Taoiseach Brian Cowen

Taoiseach Brian Cowen

Fianna Fail: Who's the real party animal?

If the Fianna Fail party organises here, what would it mean for the SDLP and Sinn Fein? By Maurice Hayes

Thursday, May 15, 2008

At the risk of rattling some arthritic old bones, I return to the question of the incipient courtship (if that is what it is) of SDLP and Fianna Fail. Speculation about who made the first move seems to centre on SDLP, who have more need of companionship than the main southern party.

If so, SDLP approach the encounter not in the first flush of youth, but rather as a widow who has lost her man and is in need of support. The man in this case, to extend the metaphor, is the combined leadership who over three decades kept the light of decency from going out in Northern Ireland politics, and who at great personal cost maintained a space in which democratic politics could eventually begin to flourish.

The founding fathers, for all their qualities, did not produce a successor generation and the party, doubtful of its future, divided on its choice with uncertain leadership and lacking a central organising structure. Most of all it lacks a solid base in Belfast.

It can only be a matter for regret that those who contributed so much should have to watch, virtually from the sideline, as others enjoy the fruits of their labour.

Whether the answer is a merger or even a closer liaison with Fianna Fail is a matter which not only concerns, but may divide the party.

**WHAT YOU WILL DO**
a) In the piece on Fianna Fail, write out the passage starting with "Thursday, May 15, 2008" and going on through "main southern party.", replacing "courtship" with "partnership".
b) Translate this sentence from the piece on Fianna Fail into Spanish: "It can only be a matter for regret that those who contributed so much should have to watch, virtually from the sideline, as others enjoy the fruits of their labour."

**EXTRACTED DATA**
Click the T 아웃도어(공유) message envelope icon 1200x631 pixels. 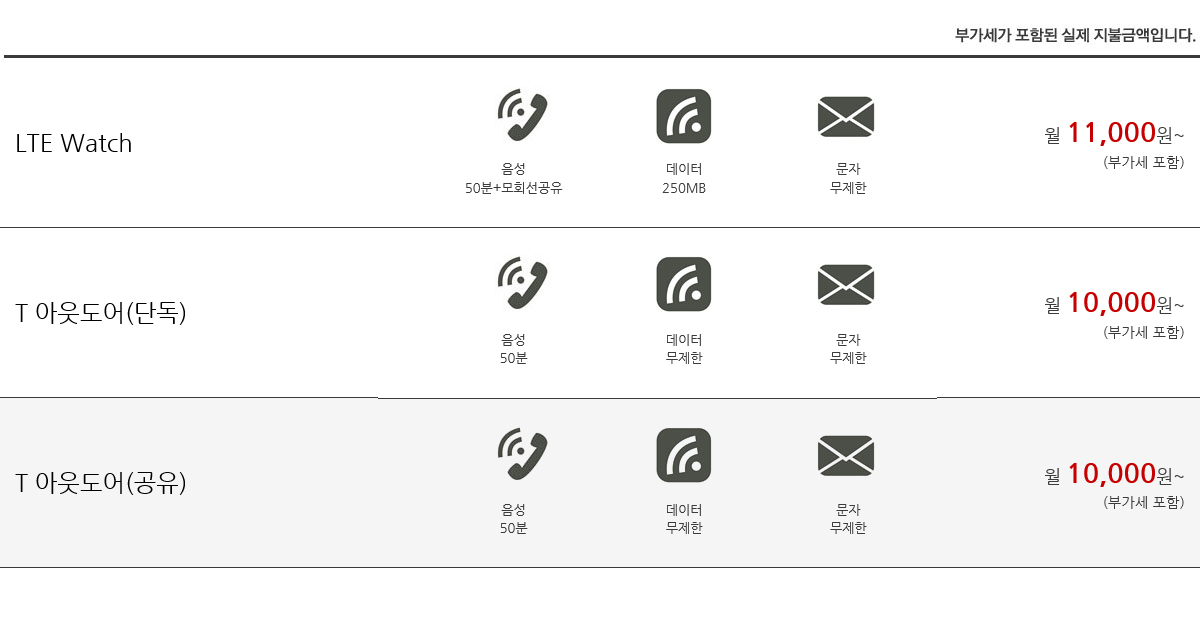846,456
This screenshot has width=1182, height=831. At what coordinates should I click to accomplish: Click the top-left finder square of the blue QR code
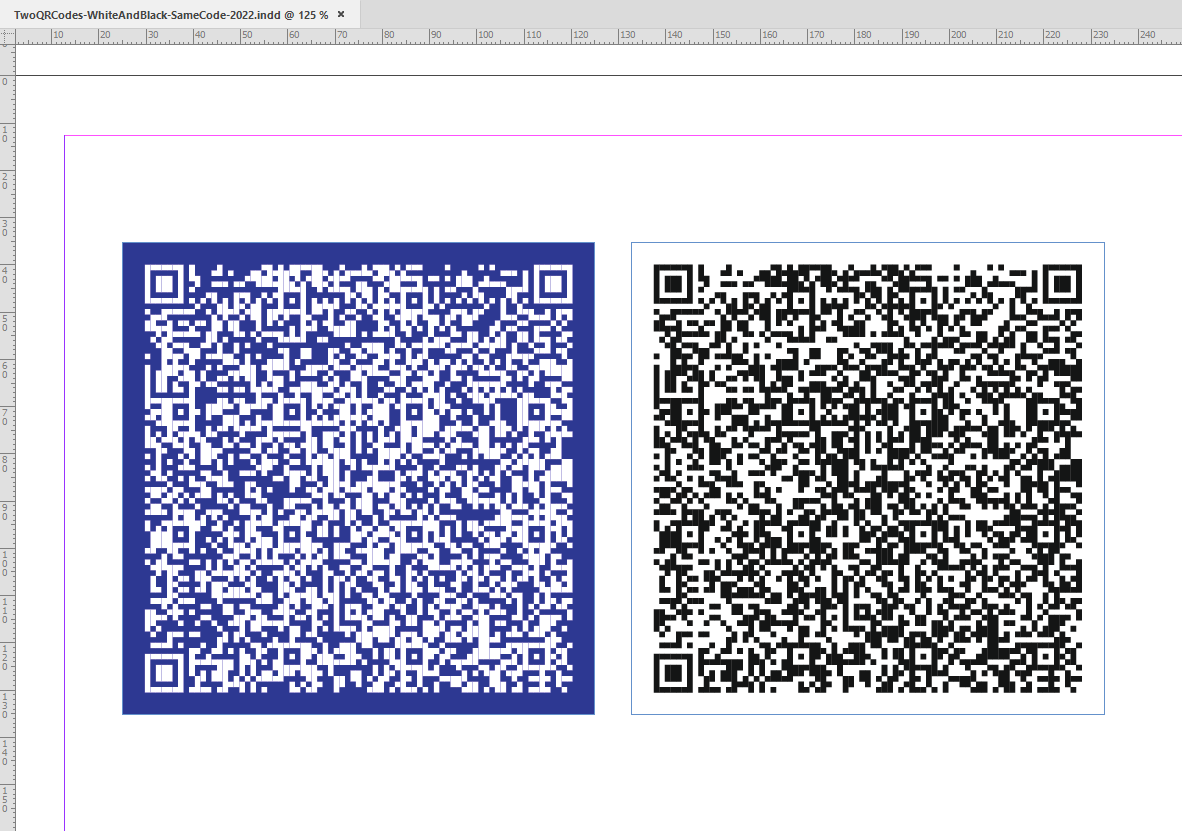165,285
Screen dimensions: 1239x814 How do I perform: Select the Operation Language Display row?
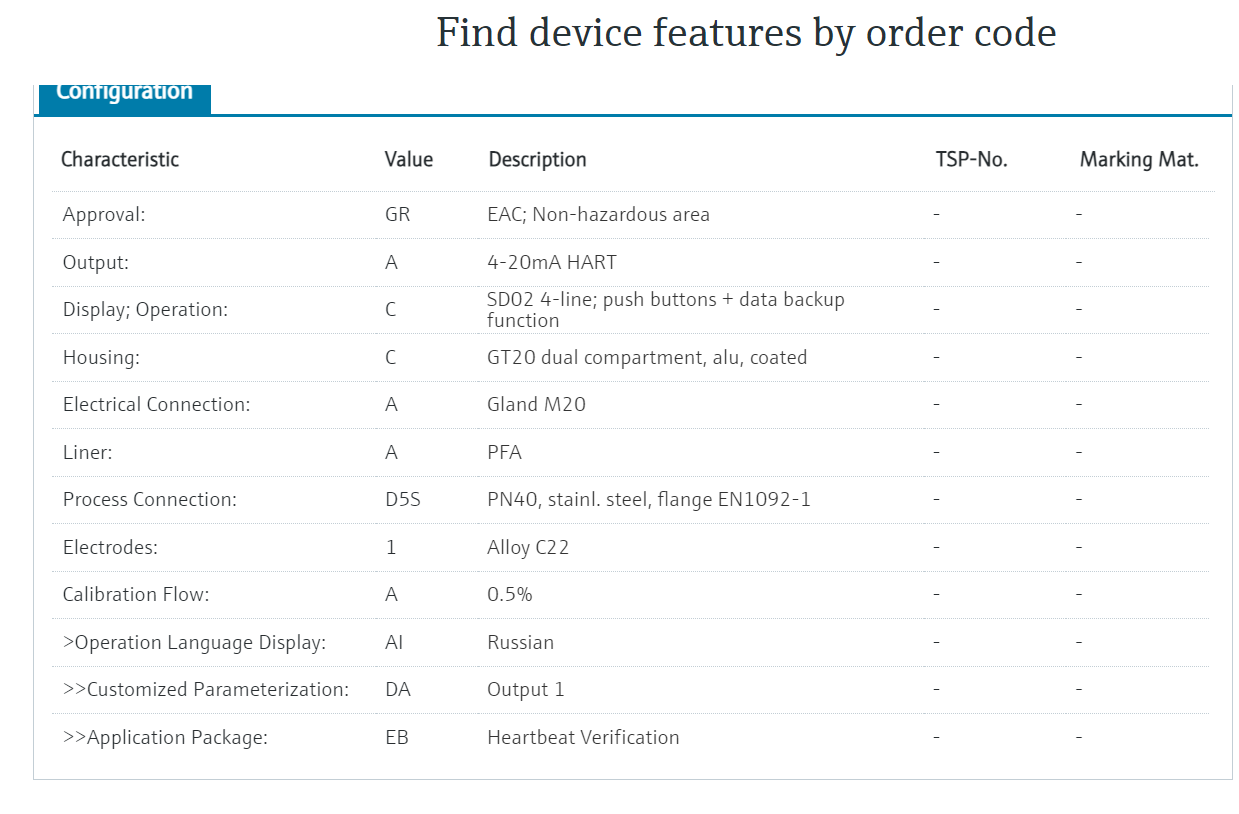coord(631,642)
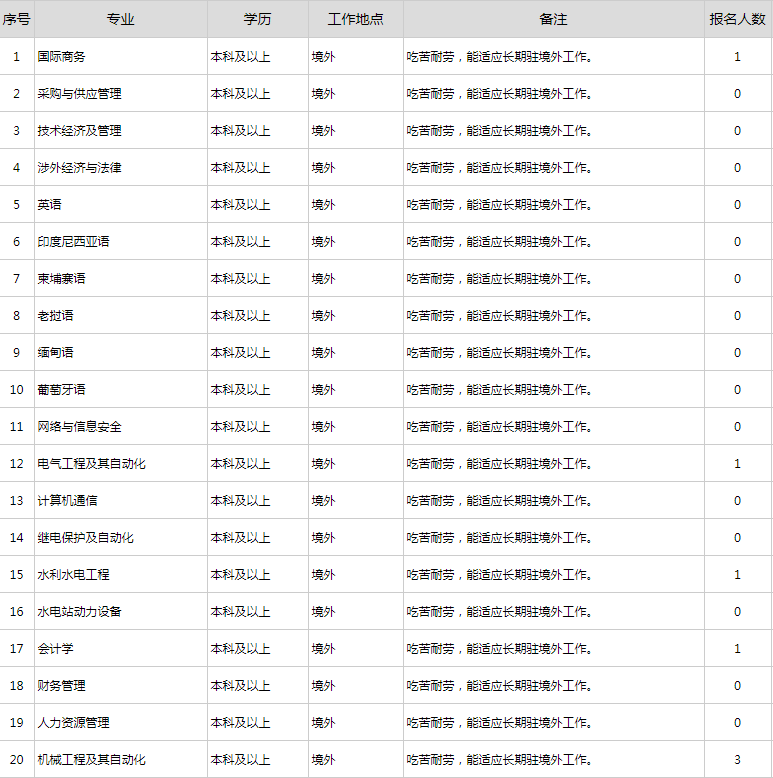Click applicant count 3 for 机械工程及其自动化
Screen dimensions: 773x778
737,760
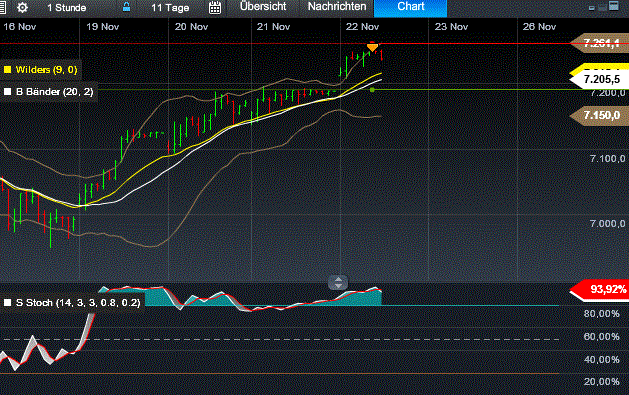Switch to the Nachrichten tab
The image size is (629, 395).
[x=337, y=6]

**SOLUTIONS TO EACH TASK**
a)
Thursday, May 15, 2008

At the risk of rattling some arthritic old bones, I return to the question of the incipient partnership (if that is what it is) of SDLP and Fianna Fail. Speculation about who made the first move seems to centre on SDLP, who have more need of companionship than the main southern party.

b) Solo cabe lamentar que quienes tanto contribuyeron tengan que observar, prácticamente desde la banda, cómo otros disfrutan de los frutos de su trabajo.